Women clearly occupy a marginal position in Moore's drinking
songs: rather than partaking as a member of the band of drinkers, woman
plays the role of Muse, the server of the cup, or the "vessel"
itself. Often the male drinker feminizes the cup, identifying the
drink's allure as its femininity: this can only occur because of
the absence of female drinkers. Through drinking, embracing, and
imbibing the feminine "other"--the foreign substance, the
potentially dangerous excess that induces transcendence and
transgression--the male subject transports himself into an otherworldly
realm. In that sense, these poems construct a poetic identity: through
the trope of a drinker, the male subject, propped up by his muse, uses
the raw material of life to compose art.
When female passivity (a marked term which always assumes the male
norm) was presupposed in the culture as part of female propriety, female
drinking and enjoyment were often seen as threats. Precisely because the
typical "proper woman" of the early nineteenth century was
characterized by asexuality, purity, sobriety, and self-effacement, when
a woman became a drinker, she was perceived as a mad and dangerous
Bacchante. Conversely, when a woman stepped out of bounds, whether
political or cultural, the gendered rhetoric of drinking was adopted to
discipline her excess. (17)
In the social structure of the Romantic period, where constraining
gender codes permeated cultural production and interpersonal relations,
a woman writer was torn between enacting the feminine ideal and breaking
out of the constriction such an ideal requires. Seeing the symbolic
economy as a chain of signification that subjects an individual to the
hegemonic power structure, Kristeva suggests that becoming a poet
involves dislocating the coherent subject-in-process within the
signifying chain. A female poet faces a double dislocation: situated
within the symbolic economy of objectification, she experiences
ambivalence about herself as a writer, as a desiring subject, and as an
object of romantic desire. (18)

▶ Entries

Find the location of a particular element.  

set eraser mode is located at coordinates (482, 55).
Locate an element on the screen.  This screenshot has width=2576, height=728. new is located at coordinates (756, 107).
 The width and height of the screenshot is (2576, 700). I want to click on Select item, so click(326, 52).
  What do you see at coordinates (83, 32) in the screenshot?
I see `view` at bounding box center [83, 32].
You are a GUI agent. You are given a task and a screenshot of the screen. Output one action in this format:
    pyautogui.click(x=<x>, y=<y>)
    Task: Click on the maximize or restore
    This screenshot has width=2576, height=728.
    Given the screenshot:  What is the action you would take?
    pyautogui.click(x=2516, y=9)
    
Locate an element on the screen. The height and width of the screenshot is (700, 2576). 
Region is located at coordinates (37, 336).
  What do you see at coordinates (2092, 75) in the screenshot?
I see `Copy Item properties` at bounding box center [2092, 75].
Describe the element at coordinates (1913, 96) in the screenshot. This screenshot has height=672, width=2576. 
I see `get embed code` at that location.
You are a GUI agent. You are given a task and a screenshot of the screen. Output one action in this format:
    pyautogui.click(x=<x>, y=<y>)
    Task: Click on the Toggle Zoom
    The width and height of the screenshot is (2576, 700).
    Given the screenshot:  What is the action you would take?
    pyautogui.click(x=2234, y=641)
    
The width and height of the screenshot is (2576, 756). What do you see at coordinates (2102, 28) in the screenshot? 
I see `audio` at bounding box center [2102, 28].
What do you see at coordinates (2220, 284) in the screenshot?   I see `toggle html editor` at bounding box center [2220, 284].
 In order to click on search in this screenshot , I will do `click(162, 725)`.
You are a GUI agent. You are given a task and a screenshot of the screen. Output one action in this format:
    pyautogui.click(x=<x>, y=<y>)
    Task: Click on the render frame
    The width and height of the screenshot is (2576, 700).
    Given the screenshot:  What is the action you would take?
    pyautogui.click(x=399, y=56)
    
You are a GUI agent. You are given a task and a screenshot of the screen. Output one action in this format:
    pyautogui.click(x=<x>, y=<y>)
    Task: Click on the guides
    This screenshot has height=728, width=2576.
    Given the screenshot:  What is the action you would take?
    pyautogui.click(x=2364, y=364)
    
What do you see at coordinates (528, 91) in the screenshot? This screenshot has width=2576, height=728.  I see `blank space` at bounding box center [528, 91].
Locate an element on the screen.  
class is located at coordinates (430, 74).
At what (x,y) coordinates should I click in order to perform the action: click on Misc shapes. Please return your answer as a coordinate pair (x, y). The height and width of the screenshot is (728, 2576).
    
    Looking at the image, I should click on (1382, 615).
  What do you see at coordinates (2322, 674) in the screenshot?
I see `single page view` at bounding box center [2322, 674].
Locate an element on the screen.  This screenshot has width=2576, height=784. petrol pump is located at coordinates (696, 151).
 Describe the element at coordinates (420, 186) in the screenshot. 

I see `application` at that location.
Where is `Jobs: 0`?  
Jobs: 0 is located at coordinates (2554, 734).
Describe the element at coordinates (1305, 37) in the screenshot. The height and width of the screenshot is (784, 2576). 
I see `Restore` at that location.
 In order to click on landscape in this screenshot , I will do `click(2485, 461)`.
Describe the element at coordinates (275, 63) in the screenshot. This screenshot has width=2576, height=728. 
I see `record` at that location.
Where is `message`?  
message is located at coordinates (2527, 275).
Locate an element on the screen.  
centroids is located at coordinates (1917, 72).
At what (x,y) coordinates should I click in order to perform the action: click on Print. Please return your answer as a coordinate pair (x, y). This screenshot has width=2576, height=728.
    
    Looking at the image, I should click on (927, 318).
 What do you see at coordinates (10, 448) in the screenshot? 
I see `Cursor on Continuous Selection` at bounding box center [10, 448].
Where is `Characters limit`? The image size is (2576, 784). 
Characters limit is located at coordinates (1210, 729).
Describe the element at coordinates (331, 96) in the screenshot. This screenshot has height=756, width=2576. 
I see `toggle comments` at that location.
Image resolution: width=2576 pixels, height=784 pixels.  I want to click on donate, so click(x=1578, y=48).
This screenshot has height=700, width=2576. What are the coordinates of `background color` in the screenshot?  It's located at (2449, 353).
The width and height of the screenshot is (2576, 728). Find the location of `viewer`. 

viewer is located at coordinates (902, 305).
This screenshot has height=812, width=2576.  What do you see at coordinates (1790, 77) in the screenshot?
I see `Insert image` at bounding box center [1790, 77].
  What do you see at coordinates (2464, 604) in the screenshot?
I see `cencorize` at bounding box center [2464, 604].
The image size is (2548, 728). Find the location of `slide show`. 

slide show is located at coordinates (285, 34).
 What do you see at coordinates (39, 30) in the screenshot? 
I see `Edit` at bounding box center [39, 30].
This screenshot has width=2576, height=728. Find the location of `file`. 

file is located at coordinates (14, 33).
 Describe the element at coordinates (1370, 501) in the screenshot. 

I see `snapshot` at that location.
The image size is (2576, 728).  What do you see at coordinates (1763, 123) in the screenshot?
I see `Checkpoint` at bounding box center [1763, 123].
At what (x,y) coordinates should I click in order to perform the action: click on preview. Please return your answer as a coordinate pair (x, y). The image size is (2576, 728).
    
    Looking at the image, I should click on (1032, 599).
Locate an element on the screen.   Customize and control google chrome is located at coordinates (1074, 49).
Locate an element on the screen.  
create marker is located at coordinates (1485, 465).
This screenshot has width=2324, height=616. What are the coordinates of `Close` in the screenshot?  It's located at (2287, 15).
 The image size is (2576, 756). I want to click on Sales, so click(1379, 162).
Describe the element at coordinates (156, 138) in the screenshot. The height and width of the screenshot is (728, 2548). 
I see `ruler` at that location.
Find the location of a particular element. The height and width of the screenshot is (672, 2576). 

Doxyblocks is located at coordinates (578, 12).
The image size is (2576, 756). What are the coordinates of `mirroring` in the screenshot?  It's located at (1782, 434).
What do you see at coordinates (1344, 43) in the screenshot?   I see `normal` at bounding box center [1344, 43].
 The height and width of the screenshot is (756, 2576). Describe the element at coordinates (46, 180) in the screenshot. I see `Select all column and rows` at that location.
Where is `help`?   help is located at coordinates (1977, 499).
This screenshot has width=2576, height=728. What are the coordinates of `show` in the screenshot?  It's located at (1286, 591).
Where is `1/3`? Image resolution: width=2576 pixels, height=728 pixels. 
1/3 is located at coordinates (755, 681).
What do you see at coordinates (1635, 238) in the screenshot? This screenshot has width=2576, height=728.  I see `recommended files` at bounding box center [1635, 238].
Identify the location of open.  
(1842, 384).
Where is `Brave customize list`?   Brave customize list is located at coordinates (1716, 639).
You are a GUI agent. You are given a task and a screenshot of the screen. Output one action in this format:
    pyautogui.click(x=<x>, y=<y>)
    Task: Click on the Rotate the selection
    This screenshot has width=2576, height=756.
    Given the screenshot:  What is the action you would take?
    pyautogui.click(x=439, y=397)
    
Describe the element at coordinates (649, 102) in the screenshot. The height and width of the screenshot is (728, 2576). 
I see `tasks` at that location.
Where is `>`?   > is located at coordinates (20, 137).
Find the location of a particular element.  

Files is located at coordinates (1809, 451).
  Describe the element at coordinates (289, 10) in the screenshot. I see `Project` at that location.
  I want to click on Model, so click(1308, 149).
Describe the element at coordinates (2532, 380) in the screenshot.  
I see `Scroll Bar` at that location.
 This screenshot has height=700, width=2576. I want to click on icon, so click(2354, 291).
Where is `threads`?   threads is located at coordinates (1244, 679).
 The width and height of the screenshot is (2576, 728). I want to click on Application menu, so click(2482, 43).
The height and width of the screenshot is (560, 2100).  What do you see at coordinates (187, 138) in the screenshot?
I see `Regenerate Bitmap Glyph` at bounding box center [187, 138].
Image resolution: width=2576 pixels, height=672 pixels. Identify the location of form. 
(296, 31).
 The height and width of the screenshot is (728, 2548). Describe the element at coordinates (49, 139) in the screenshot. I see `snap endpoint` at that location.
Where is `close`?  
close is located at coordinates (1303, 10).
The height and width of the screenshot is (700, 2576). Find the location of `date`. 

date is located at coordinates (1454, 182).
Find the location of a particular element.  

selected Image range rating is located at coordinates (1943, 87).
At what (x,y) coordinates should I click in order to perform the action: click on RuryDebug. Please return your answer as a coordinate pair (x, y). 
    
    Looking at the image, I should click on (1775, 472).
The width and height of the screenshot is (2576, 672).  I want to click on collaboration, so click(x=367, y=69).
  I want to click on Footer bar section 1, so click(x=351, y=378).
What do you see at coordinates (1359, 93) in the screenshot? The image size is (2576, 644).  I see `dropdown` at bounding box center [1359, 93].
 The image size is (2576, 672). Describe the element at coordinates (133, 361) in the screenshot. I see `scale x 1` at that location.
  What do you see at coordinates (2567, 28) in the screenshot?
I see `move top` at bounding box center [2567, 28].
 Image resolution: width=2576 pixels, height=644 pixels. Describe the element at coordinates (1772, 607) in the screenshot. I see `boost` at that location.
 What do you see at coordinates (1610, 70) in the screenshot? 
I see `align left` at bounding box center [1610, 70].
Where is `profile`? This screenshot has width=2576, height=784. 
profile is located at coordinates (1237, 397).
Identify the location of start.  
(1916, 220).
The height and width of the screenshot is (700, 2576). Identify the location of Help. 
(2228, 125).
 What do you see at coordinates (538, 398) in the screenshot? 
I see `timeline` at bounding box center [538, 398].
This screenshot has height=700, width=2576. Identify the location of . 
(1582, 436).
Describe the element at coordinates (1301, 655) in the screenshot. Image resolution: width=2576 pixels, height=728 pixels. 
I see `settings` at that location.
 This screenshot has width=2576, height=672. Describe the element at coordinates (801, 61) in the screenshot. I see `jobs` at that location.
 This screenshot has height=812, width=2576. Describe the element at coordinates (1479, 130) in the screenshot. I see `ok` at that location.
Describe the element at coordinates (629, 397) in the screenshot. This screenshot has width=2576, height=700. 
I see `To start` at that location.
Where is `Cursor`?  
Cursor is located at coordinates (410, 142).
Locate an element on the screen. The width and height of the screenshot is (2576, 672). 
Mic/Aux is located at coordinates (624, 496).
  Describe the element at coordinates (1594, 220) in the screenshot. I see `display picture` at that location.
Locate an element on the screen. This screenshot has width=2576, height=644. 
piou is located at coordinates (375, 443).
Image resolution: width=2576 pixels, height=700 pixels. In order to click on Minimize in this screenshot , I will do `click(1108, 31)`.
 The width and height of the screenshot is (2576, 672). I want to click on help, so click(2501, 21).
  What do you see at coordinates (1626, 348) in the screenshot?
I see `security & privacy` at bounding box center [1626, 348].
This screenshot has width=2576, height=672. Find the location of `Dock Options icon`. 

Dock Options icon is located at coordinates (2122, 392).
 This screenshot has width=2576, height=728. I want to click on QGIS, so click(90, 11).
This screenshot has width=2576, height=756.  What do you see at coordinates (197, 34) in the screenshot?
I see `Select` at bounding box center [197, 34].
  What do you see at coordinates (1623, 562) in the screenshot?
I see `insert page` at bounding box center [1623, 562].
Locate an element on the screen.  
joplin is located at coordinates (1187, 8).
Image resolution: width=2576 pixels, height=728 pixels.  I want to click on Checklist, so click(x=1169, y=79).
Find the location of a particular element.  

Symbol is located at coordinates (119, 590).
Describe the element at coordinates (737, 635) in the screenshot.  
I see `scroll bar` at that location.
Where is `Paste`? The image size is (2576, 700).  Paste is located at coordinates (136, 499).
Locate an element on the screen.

▶ Written tasks
• 1. In the passage on Moore's drinking songs, what roles does woman play instead of joining the band of drinkers?
• 2. In the rows, swap "GUI agent" for "desktop assistant" in the lines starting at the one containing "coordinates (756, 107)." and ending at the one containing "pyautogui.click(x=2234, y=641)". Return only those lines, with nothing else changed.
The rows have no connection to the passage on Moore's drinking songs.

▶ Solutions to the tasks
• 1. She plays the role of Muse, the server of the cup, or the "vessel" itself.

• 2.
Locate an element on the screen.  This screenshot has width=2576, height=728. new is located at coordinates (756, 107).
 The width and height of the screenshot is (2576, 700). I want to click on Select item, so click(326, 52).
  What do you see at coordinates (83, 32) in the screenshot?
I see `view` at bounding box center [83, 32].
You are a desktop assistant. You are given a task and a screenshot of the screen. Output one action in this format:
    pyautogui.click(x=<x>, y=<y>)
    Task: Click on the maximize or restore
    This screenshot has width=2576, height=728.
    Given the screenshot:  What is the action you would take?
    pyautogui.click(x=2516, y=9)
    
Locate an element on the screen. The height and width of the screenshot is (700, 2576). 
Region is located at coordinates (37, 336).
  What do you see at coordinates (2092, 75) in the screenshot?
I see `Copy Item properties` at bounding box center [2092, 75].
Describe the element at coordinates (1913, 96) in the screenshot. This screenshot has height=672, width=2576. 
I see `get embed code` at that location.
You are a desktop assistant. You are given a task and a screenshot of the screen. Output one action in this format:
    pyautogui.click(x=<x>, y=<y>)
    Task: Click on the Toggle Zoom
    The width and height of the screenshot is (2576, 700).
    Given the screenshot:  What is the action you would take?
    pyautogui.click(x=2234, y=641)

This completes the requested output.